Coluna de Rogel Samuel 
Rogel Samuel é Doutor em Letras e Professor aposentado da Pós-Graduação da UFRJ. poeta, romancista, cronista, webjornalista.
Site pessoal: http://literaturarogelsamuel.blogspot.com/

Nº 154 - 2ª quinzena de maio 2009
(atualização quinzenal, dias 10 e 25)

            O IGARAPÉ DO INFERNO, 12
           
 (Romance inédito)

            – Você está dormindo, seu veadinho de merda! Não? Não está?
            Pois digo: Pierre Bataillon avançou naquela parte mais íntima, mais esotérica da floresta, igarapé acima.
            Ele costeava os limites imprecisos da morte. Da sua morte!
            Entre a tropa de guerra e a floresta dos Numas se estabelecia uma reciprocidade tática de respeito e de raivas.
            É o que digo, Pierre deixava presentes, miçangas, facas e frutas, em bandejas de madeira.
            Os Numas nunca tocavam naquilo.
            Entre o Seringal e os Numas não havia comunicação.
            O quê? Sim, sim, o Seringal, à espera.
            Os Numas, na observação, invisíveis, os putos.
            Pierre evitava a guerra, buscava solução política, economizava-se, agia conforme a natureza de seus princípios, sem o risco de pagar pelo preço elevado da morte.
            Você sabe o que é a morte? A morte? A morte é isto, o que eu hoje sou... olhe pra mim... olhe pra mim!... nos meus olhos você a vê... nos meus olhos você vê o espelho da morte, à medida que morro estou e sou a própria morte!
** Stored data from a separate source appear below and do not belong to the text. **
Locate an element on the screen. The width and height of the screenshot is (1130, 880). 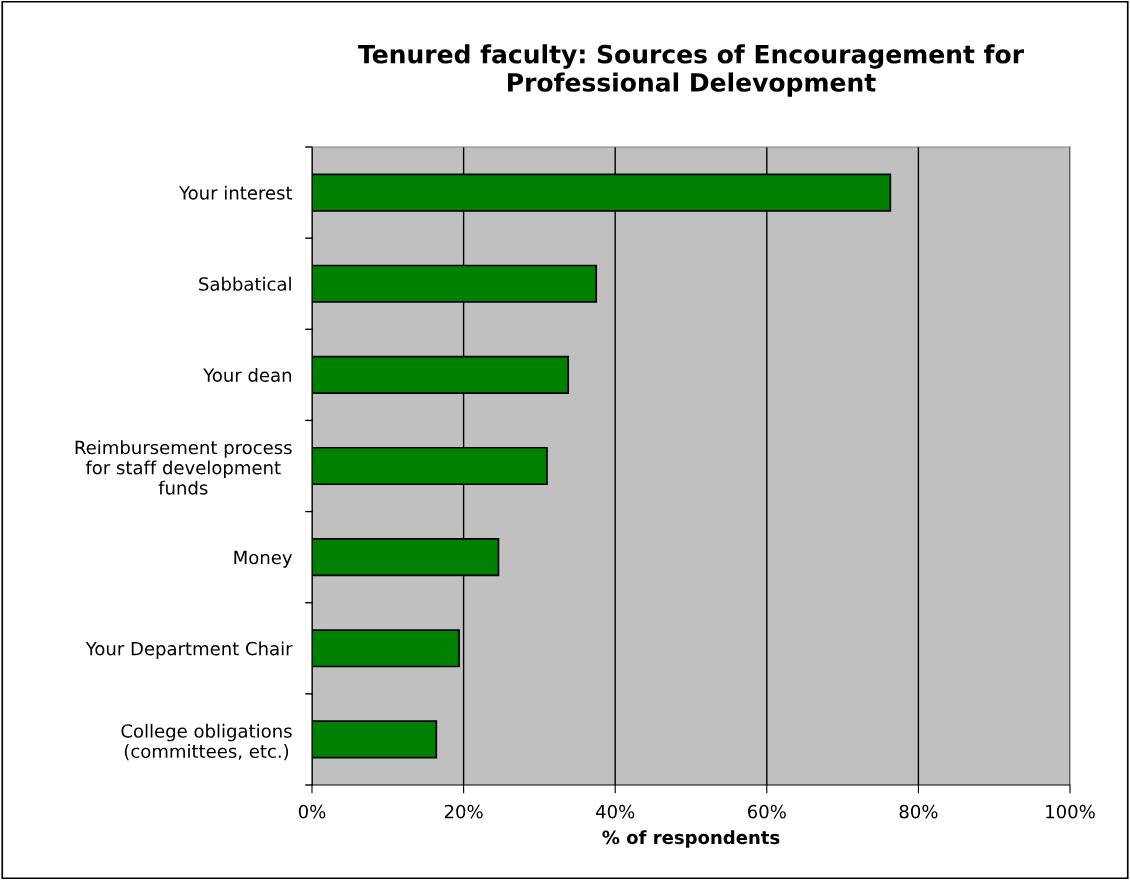
x-axis-title: % of respondents is located at coordinates (691, 839).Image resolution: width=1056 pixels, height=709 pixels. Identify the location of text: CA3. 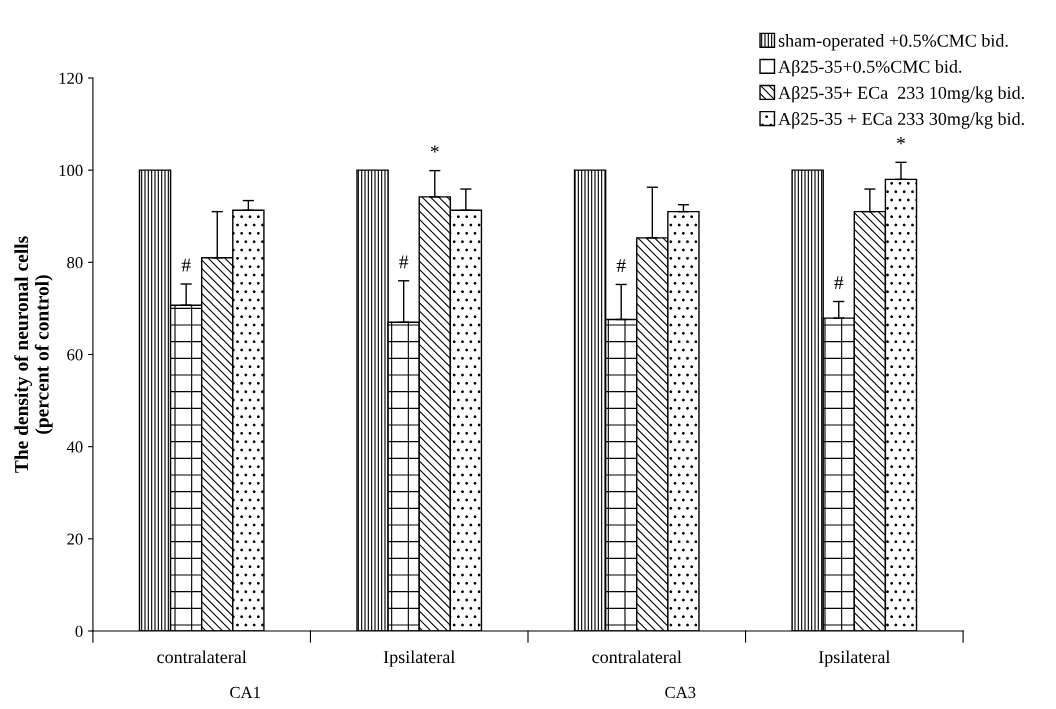
(680, 692). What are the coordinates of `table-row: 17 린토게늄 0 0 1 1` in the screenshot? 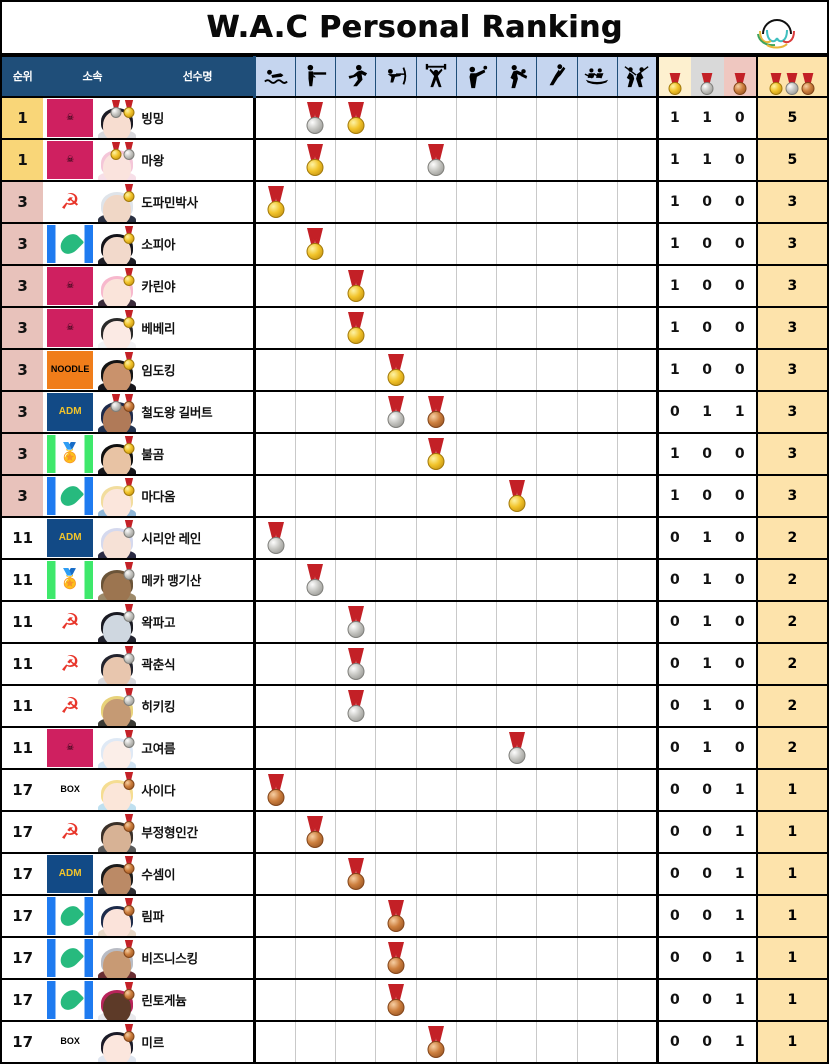 It's located at (414, 1000).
            Não, não se assuste. Apenas ouça.

            Pierre era aquele homem magro, baixinho, tinha 1,50m de altura, elegante no cotidiano, no dia a dia, já saía do quarto todo vestido, arrumado, empertigado, ereto, a cabeça levantada, bigode à Vercingetórix, como o de Nietzsche, com quem se parecia, altivo, mas sem ridículo, ele era neto do Duque de Cellis, uma das linhagens mais nobres de Espanha, família de reis, que vinha da antiga Roma, passava pelos reis de Espanha, inteligente, culto, falante em vários idiomas, sempre ao lado de sua silenciosa mulher, D. Ifigênia Vellarde, peruana de Resvalladero, católica, filha bastarda de índia quíchua com o primo do nobre boliviano D. Angel Vellarde – derrotado em 1902 por Plácido de Castro, na Batalha de Santa Rosa – ela não gostava do luxo, era doceira, bordadeira exímia de vestidos de seda rosa cálido, tinha dois grandes diamantes como grossas lágrimas caindo dos lóbulos das orelhas, quais espantosos sóis, e sua ascendência foi usada pelo marido em alianças e pactos durante a Guerra do Acre, quando ele fez o hábil jogo da duplicidade, com brasileiros e bolivianos, ficando em paz com os dois lados, dos dois tirando proveito, principalmente valendo-se do fato de estar protegido da guerra por uma impenetrável massa de 400 km de floresta, de pântanos e de flores, sim, era impossível conceber como sobrevivia aquele fidalgo, engastado na floresta, cercado de luxo, de livros, de violinos, de quadros e de móveis...

            – “Assim é o látex”, dizia ele – “elástico como o caráter". E sai daquelas árvores como coisa fundamental, gomosa, líquido viscoso sob a casca do corpo, o pus, o plasma aquoso branco, a goma, a seiva selvagem do muco que faz sangrar a floresta pegajosamente, o pus, a terra e o esperma...
            – "É assim a seringa... o sangue da Amazônia que colhemos como um estranho mal e que um dia teremos de pagar, muito caro”.

            Sim, sim, Pierre se mantinha moralmente firme, naquele tempo, quando se sitiava o Seringal num cerco, num campo de concentração durante o cerco da dominação Numa.